イーメックスの“人工筋肉”オート・フォーカス機構,ケータイ・カメラに載せてサンプル出荷中
イーメックスは,高分子アクチュエータの応用として携帯電話機用カメラのオート・フォーカス(AF)機構を開発し,これを搭載した携帯電話機用AFカメラ・モジュールとしてサンプルを発売した。電動モータの代わりに,高分子アクチュエータを使用して焦点を合わせることで,より小型・軽量なモジュールが実現できるという。高分子アクチュエータは,電圧の印加により伸縮する“人工筋肉”ともいえるもの。数Vの電圧の印加により,たわみを制御してレンズの焦点を合わせる。

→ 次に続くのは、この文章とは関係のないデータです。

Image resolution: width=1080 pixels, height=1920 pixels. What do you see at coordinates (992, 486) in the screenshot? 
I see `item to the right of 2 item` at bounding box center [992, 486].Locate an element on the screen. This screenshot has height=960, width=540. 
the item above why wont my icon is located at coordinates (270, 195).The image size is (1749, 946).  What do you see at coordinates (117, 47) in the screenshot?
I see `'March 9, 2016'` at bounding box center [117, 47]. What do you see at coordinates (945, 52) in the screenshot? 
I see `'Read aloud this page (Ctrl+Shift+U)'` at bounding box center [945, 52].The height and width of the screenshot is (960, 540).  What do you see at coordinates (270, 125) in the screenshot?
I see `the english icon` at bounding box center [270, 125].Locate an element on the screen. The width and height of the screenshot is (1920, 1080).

既存のボイス・コイル・モータやピエゾ・モータは,9mm角程度以下のモジュールには実質的に適用が困難になるとする。同社が開発した高分子アクチュエータは,0.2mm厚のフィルム。固定焦点式のモジュールとほぼ同じサイズの9〜6.5mm角のモジュールにAF機能を付加できるとした。さらに,消費電力は電動モータの1/3程度で済む。
また,高分子アクチュエータの構造は単純で製造コストがあまり掛からないため,この素子を採用しAF機能を追加しても,大きなコスト増にはつながらないとしている。今回は,同社が所有する導電性高分子アクチュエータとイオン伝導アクチュエータの2種類の素材うち,イオン伝導アクチュエータを用いる。
今回のサンプルは,8.5mm角のカメラ・モジュールに仕立てた。価格は1万円。同社はこれまでにも,この“人工筋肉”を利用したカメラ用手ブレ補正機構なども開発している(関連記事)。実際にたわむ様子(動画あり)や詳細な仕様・特性は,WWWサイトで公開している。